## Work instructions
Pull out and copy each line of the listing that contains the string "Login". Count only matches with the same capitalization.

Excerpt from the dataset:
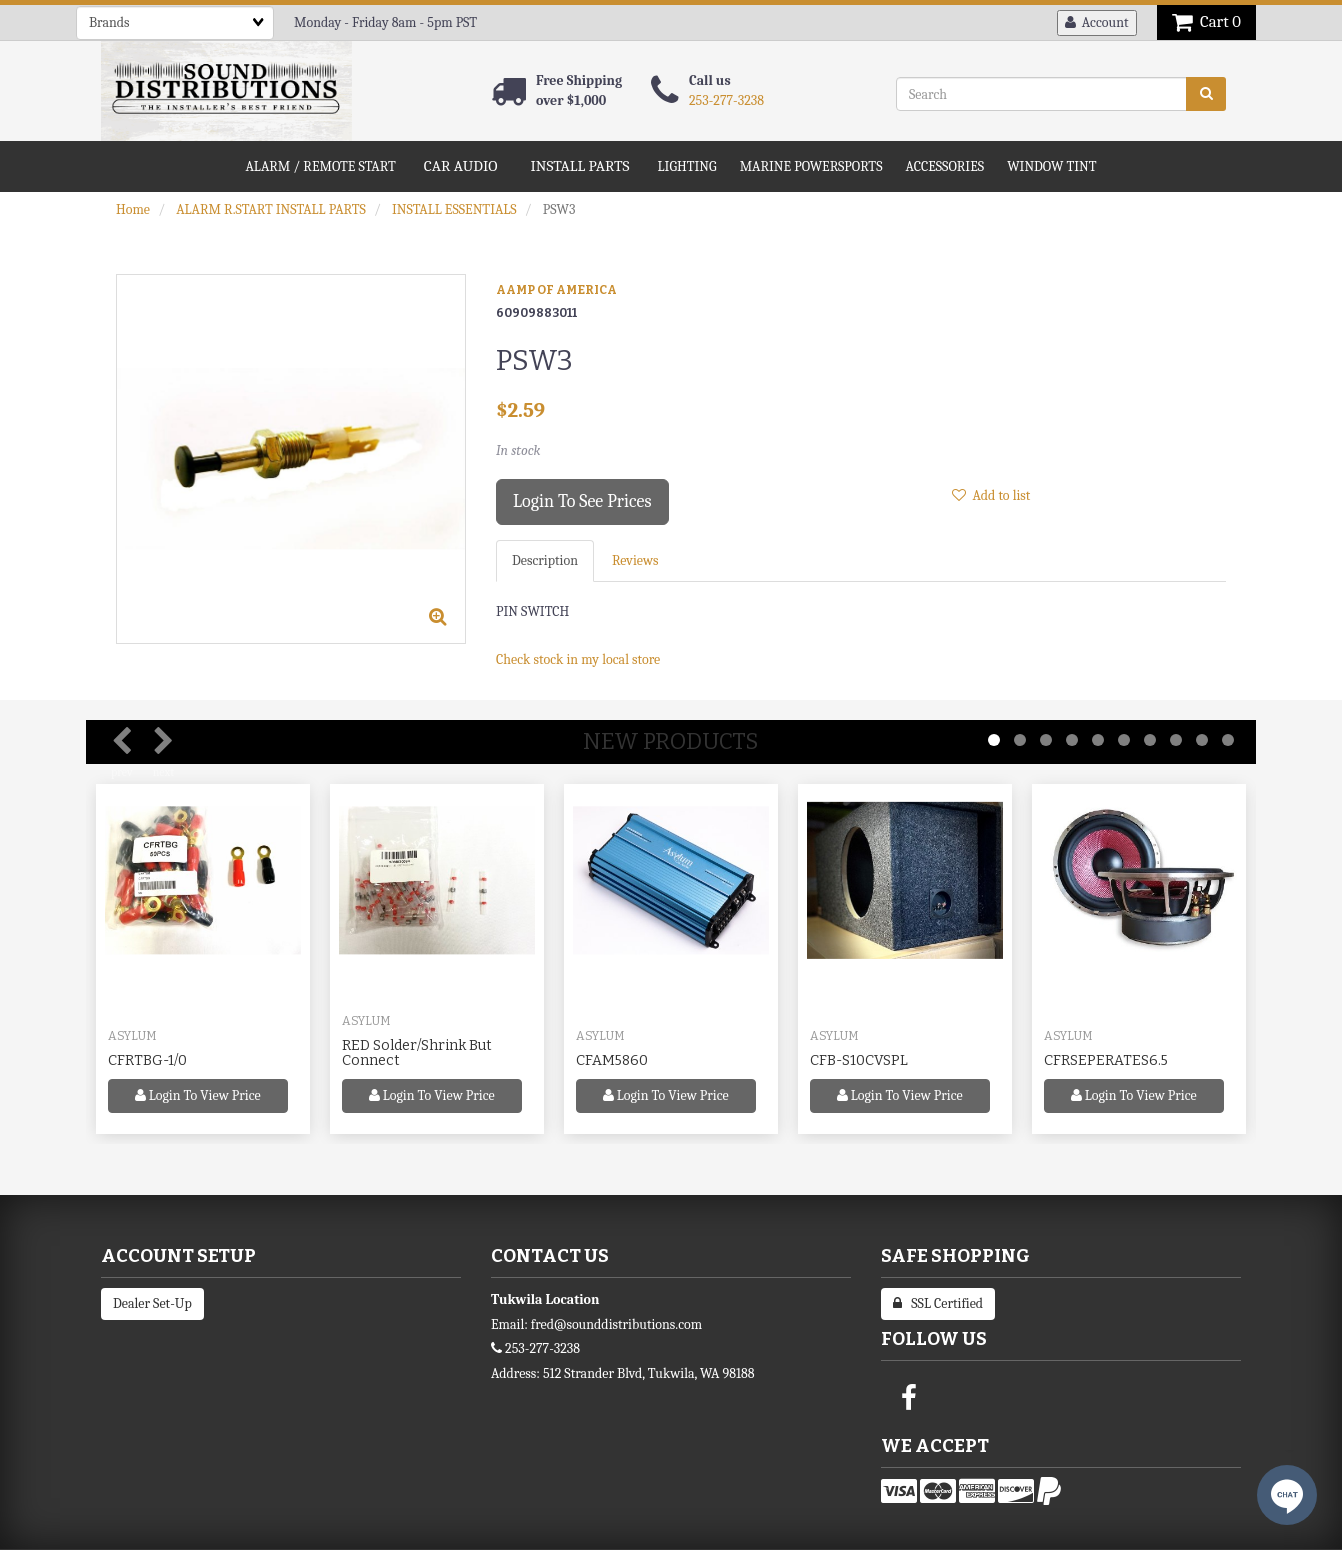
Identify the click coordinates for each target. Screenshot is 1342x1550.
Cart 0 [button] (1206, 21)
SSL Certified (938, 1303)
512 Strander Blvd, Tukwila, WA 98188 (649, 1373)
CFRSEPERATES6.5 (1106, 1060)
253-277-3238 (726, 100)
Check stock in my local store (578, 659)
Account (1097, 22)
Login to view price (198, 1095)
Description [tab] (545, 560)
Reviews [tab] (635, 560)
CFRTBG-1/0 (147, 1060)
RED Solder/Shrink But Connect (417, 1053)
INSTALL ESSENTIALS (454, 209)
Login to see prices (582, 501)
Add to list (991, 495)
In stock (518, 450)
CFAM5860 (612, 1060)
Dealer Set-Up (152, 1303)
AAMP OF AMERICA (556, 290)
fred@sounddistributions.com (616, 1324)
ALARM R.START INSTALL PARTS (271, 209)
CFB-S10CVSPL (859, 1060)
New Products (671, 741)
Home (133, 209)
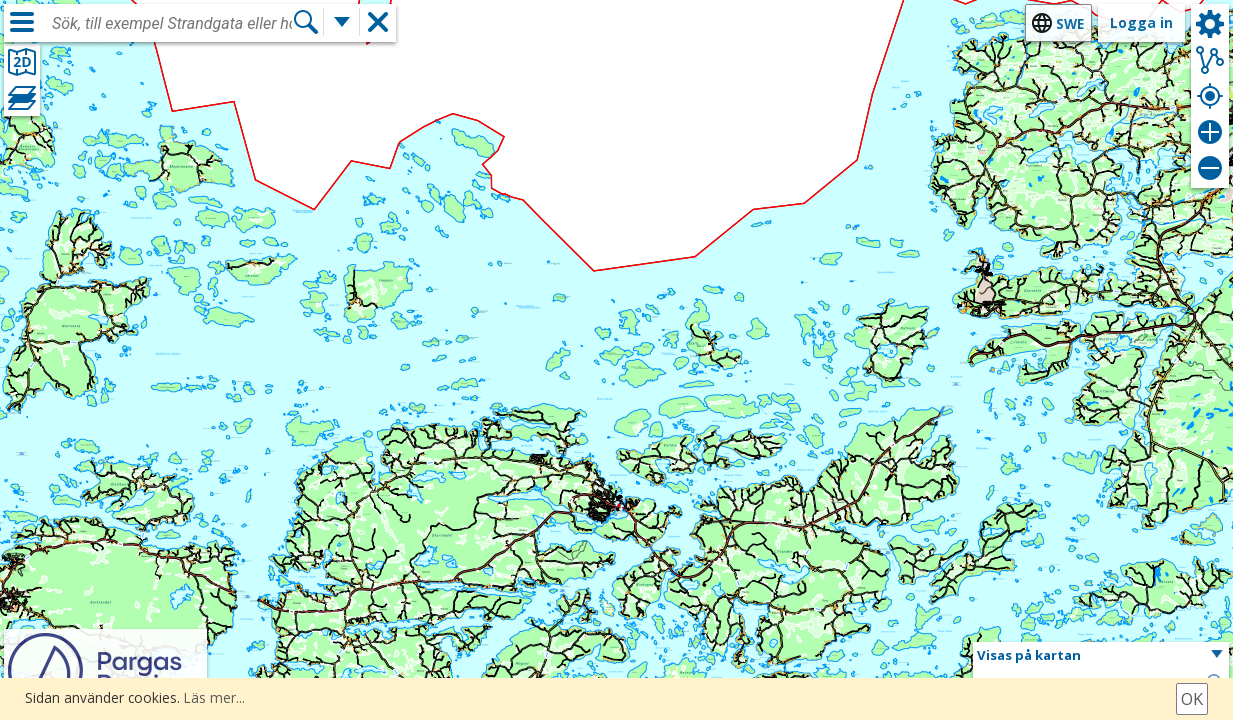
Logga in (1141, 22)
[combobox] (172, 24)
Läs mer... (214, 697)
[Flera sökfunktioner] (342, 22)
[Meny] (22, 22)
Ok (1192, 699)
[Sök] (306, 22)
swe (1070, 23)
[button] (1101, 656)
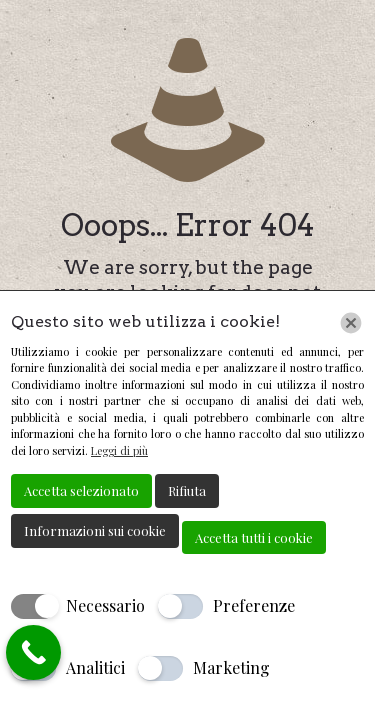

## The response
Login to view price (198, 1095)
Login to see prices (582, 501)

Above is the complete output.